I. Background and Facts
Michael C. Vinyard has been a practicing attorney since 1969 in Ottumwa, Iowa. Vinyard and his brother, James Vinyard (hereinafter James), devised a scheme to defraud James’s employer. The scheme involved the creation of a plastics brokerage company which the brothers used to overcharge James’s employer and keep the “mark-up” for themselves. Their misconduct culminated with Vinyard’s indictment on thirty-two counts of felonious mail fraud and money laundering in the United States District Court for the District of South Carolinа. Later, the United States Attorney dismissed six of these counts. In August 1999, after a federal trial, a jury found Vinyard guilty of fourteen counts of mail fraud and twelve counts of money laundering in violation of 18 U.S.C. §§ 1341, 1346, 1956(a)(1)(B)(i) and (2). 18 U.S.C. § 1341 provides:
Whoever, having devised or intending to devise any sсheme or artifice to defraud, or for obtaining money or property by *129 means of false or fraudulent pretenses, representations, or promises ... for the purpose of executing such scheme or artifice or attempting sо to do, places in any post office or authorized depository for mail matter, any matter or thing whatever to be sent or delivered by the Postal Service ... shall be fined ... or imprisoned ... or both.
18 U.S.C. § 1341. Vinyard was also found guilty of money laundering:
Whoever, knowing that the property involved in a financial transaction represents the proceeds of some form of unlawful activity, conducts or attempts to conduct such a financial transaction which in fact involves the proceeds of specified unlawful activity—
(B) knowing that the transaction is designed in whole or in part—
(i) to conceal or disguise the nature, the location, the source, the ownership, or the control of the proceeds of specified unlawful activity ...,
shall be sentenced to a fine of not more than $500,000 or twice the value of the property involved in the transaction, whichever is greater, or imprisonment for not more than twenty years, or both.
18 U.S.C. § 1956(a)(1)(B)(i). Vinyard was sentenced to concurrent terms of imprisonment of seventy months and ordered to pay a special assessment of $2600 plus restitution of over $1,418,000. Vinyard is currently serving his sentence in a federal prison in South Dakota.

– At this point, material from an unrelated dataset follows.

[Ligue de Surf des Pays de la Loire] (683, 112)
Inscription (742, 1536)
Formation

In 2001, the United States Court of Appeals for the Fоurth Circuit affirmed Vin-yard’s convictions and summarized his misconduct as follows.
James was employed in South Carolina by the Sonoco Products Corporation (“Sonoco”). Sonoco’s high density film products division, which manufactures plastic grocery bаgs, had decided to explore opportunities to use recycled materials, and had installed James as Recycling Manager-[Sonoco] directed James to employ an independent broker to research potential sources of recycled resins and to negotiate deals for Sonoco on a confidential basis. Rather than locate such a broker, James devised a more personally lucrative solution: the creation of his own brokеrage. James enlisted the services of his brother, [Vinyard], and together they created the entity Charles Stewart Enterprises (“CSE”)....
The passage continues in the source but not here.